Zuzalu: a pop-up city with longevity at its heart

Ethereum founder’s mini city concept brings longevity together with discussions on crypto, network states and new cities.

Overlooking a picturesque bay on Montenegro’s Adriatic coast, a longevity event with a difference has been quietly underway for several weeks now. The mysterious town of Zuzalu is billed as a “first-of-its-kind pop-up city community” – a two-month experiment that brings together a couple of hundred likeminded individuals with a common interest in living longer and healthier lives and building self-sustaining communities.

The brainchild of Ethereum founder Vitalik Buterin, Zuzalu is hosting a variety of events on topics like synthetic biology, technology for privacy, public goods, governance, and, of course, longevity. With several longevity tracks on its program, Zuzalu participants include Retro Biosciences founder Joe Betts-LaCroix, NUS professor Brian Kennedy, GERO co-founder Peter Fedichev and LEV Foundation’s Aubrey de Grey.

Longevity.Technology: From meditation sessions and Pilates classes to sunset beach “hangs” and dance parties, Zuzalu boasts a schedule of social events more akin to a music festival than your typical longevity conference. The idea is to create a learning community, where residents can attend scheduled sessions but may equally engage in useful discussions with anyone they encounter in the mini city. The longevity component of the Zuzalu experiment is supported by the longevity-focused decentralized organization VitaDAO. To learn more, we caught up with VitaDAO’s head of deal flow Laurence Ion.

“We’re learning together – bringing bright minds together, to see what happens from there,” says Ion. “It’s like a university campus with a 10% course load.

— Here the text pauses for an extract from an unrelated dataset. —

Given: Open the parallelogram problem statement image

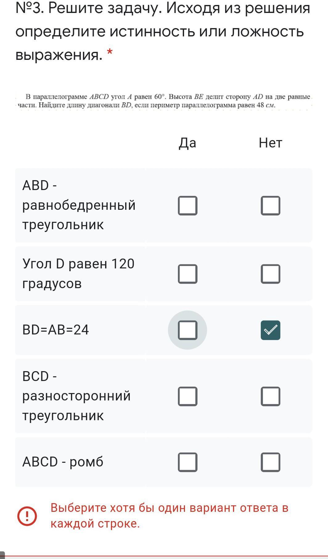Looking at the screenshot, I should click(x=164, y=101).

Just walking around, you end up having these awesome conversations combining longevity, network states, crypto and so on. We’ve already done some hackathons – building open-source software that other people can build on.”

Next week, Zuzalu hosts a longevity biotech conference, where a host of speakers will cover subjects ranging from damage repair and rejuvenation to reproductive longevity and the limits of age reversal. But even this is being handled slightly differently at Zuzalu.

“There are a lot of people who are not very familiar with longevity biotech,” says Ion. “So, over a few days before the conference, we are offering a crash course in longevity that will bring them up to speed and hopefully allow them to get more from the conference.”

Longevity and the ‘network state’

One of the topics under discussion at Zuzalu is the concept of the “network state.” The term, coined by tech entrepreneur and investor Balaji Srinivasan, describes highly aligned online communities with a capacity for collective action that eventually crowdfund their own territory and gain diplomatic recognition from pre-existing nation states. It’s a concept that VitaDAO can relate to.

“We’ve been successful in funding 17+ projects with more than $4 million deployed in under two years,” says Ion. “So far we’ve basically built a network union – it’s all online and doing things together as a community, in a better, more scalable way than the traditional way of creating startups. It’s not certain that we’re going to become a ‘network state’ per se, but it’s interesting to learn what the physical aspect might look like.”

The Zuzalu experiment is, in some ways, an opportunity to test some of the ideas behind the network state on a small scale.

“For example, we are addressing things like citizen privacy,” says Ion. “We have a digital passport that allows us to access events and answer polls in complete anonymity.”

The experimental passport uses “zero-knowledge proofs” to prove someone is a “resident” of Zuzalu, without revealing who they are.

Health and longevity at Zuzalu

VitaDAO is behind most of the health and longevity aspects of Zuzalu.

“We’ve been supporting healthy co-living – like having a restaurant with a healthy food menu, having accountability partners, working out together, doing cold plunges, and so on,” says Ion. “We’re also tracking biomarkers, like continuous glucose monitoring, biological age tests, and blood tests that also calculate phenotypic age.”

While these health experiments will not yield statistically significant results yet, Ion points out that it is still interesting to see how differences in what you eat and how you exercise can change biomarkers – even in just a few hundred people living together.

“Imagine if this was a permanent thing and being done across thousands of people instead of hundreds, enabling decentralized clinical trials?” he says.